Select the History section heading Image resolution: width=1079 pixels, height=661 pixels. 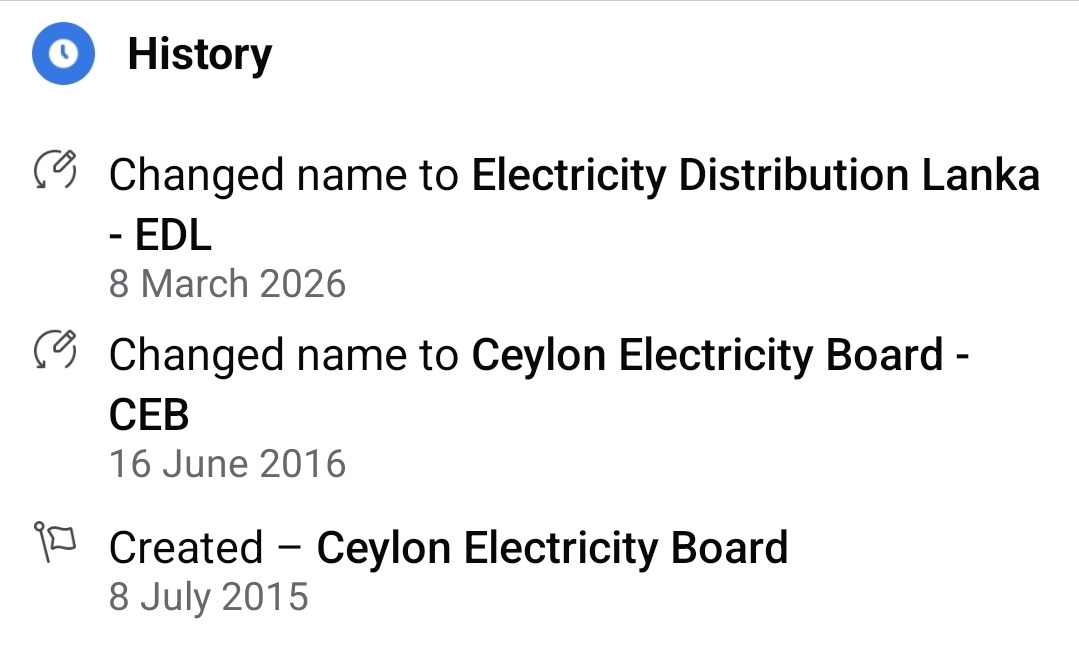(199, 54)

####

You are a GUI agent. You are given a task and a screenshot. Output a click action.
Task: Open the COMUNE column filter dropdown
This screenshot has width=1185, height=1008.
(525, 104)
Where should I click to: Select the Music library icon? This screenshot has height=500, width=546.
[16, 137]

####

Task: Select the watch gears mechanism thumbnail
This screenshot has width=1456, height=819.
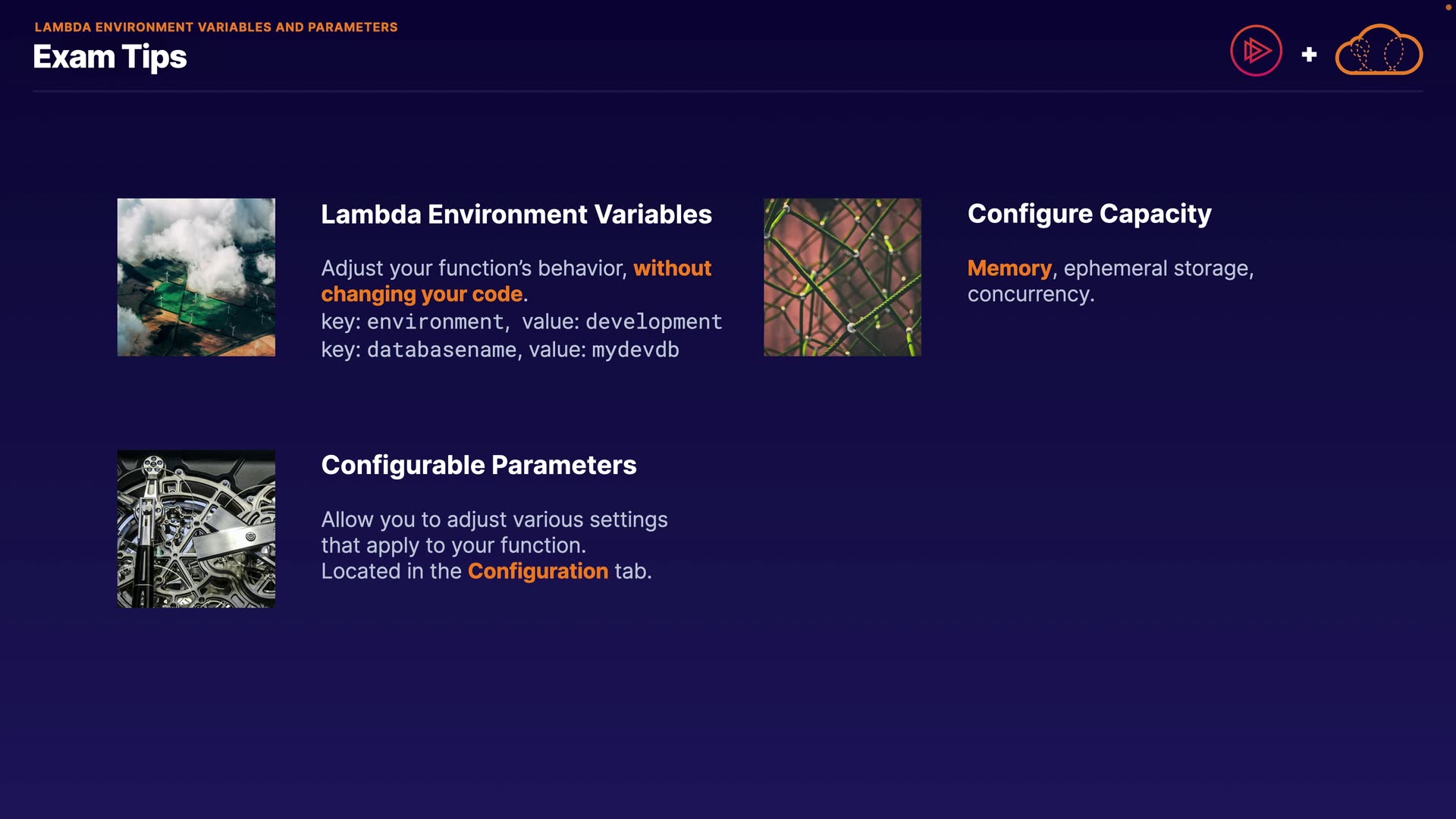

####

▶ _Required action_
Restate word for word the entries above, starting at the line with "Task: Select the" and ending at the line with "This screenshot has width=1456, height=819.", inclusive, and no others.

▶ _Output_
Task: Select the watch gears mechanism thumbnail
This screenshot has width=1456, height=819.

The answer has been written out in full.